Fitz James O’Brien Biography

Fitz James O”Brien was an Irish-born writer of the 19th century who emigrated to America in 1852.  His literary output included poetry and what is believed to be amongst the first science fiction stories ever written.  He also dabbled in the writing of plays though to much less a degree.

He was born Michael O”Brien on the 25th October 1826 in Cork, the son of a fairly wealthy lawyer.  While still a young boy his family moved to the mid-western town of Limerick where he went to school before gaining a place at the University of Dublin.  He was showing great writing skills while at college, shown in the poems he wrote at that time with the titles  Loch Ine and Irish Castles.  Both would feature in a collection called The Ballads of Ireland, published in 1856.  Here are the last two verses of his romantic poem Loch Ine:


He decided that a move to England might further his ambitions to become a writer.  He was supported by a substantial inheritance of some £8,000 but he managed to squander this quite quickly with little to show for it.  The World’s Fair was being held in London at that time (1851), celebrating industrial advances, and O’Brien edited a magazine connected with this event.  Once this was over he decided to move to America while, at the same time changing his first name from Michael to Fitz James.
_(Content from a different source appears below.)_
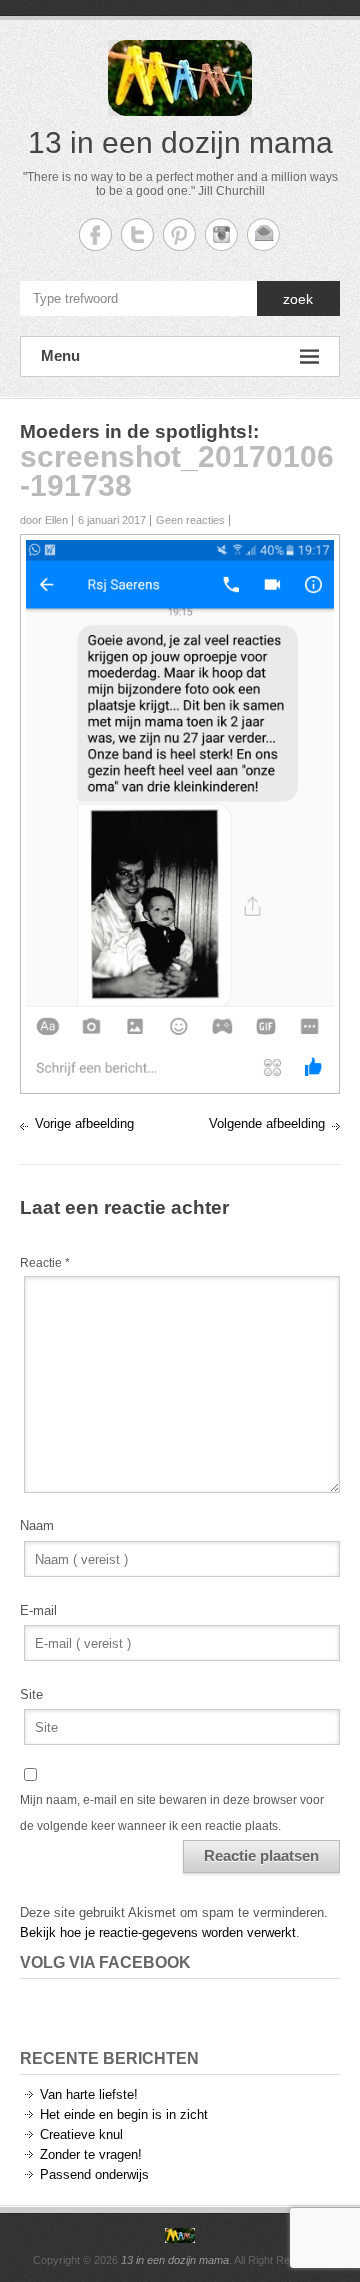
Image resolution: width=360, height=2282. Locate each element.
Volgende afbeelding (267, 1123)
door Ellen (44, 520)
He found a number of periodicals that were willing to publish his poetry, including the New York Times, Lantern and Home Journal.  During February 1853 he started contributing to Harper”s Magazine and his first was a piece called The Two Skulls.  O’Brien had over sixty pieces of work, both in prose and verse form, published in that magazine and he had further success with work being accepted for Atlantic Monthly, Vanity Fair and others.  His work in the world of science fiction soon became popular with readers of the latter magazine and his stories included fantastic tales of the robots turning on their creators and mad scientists and their amazing inventions.  An example of that was The Diamond Lens where a powerful microscope is invented which allows the user to see into an amazing world inside a single drop of water.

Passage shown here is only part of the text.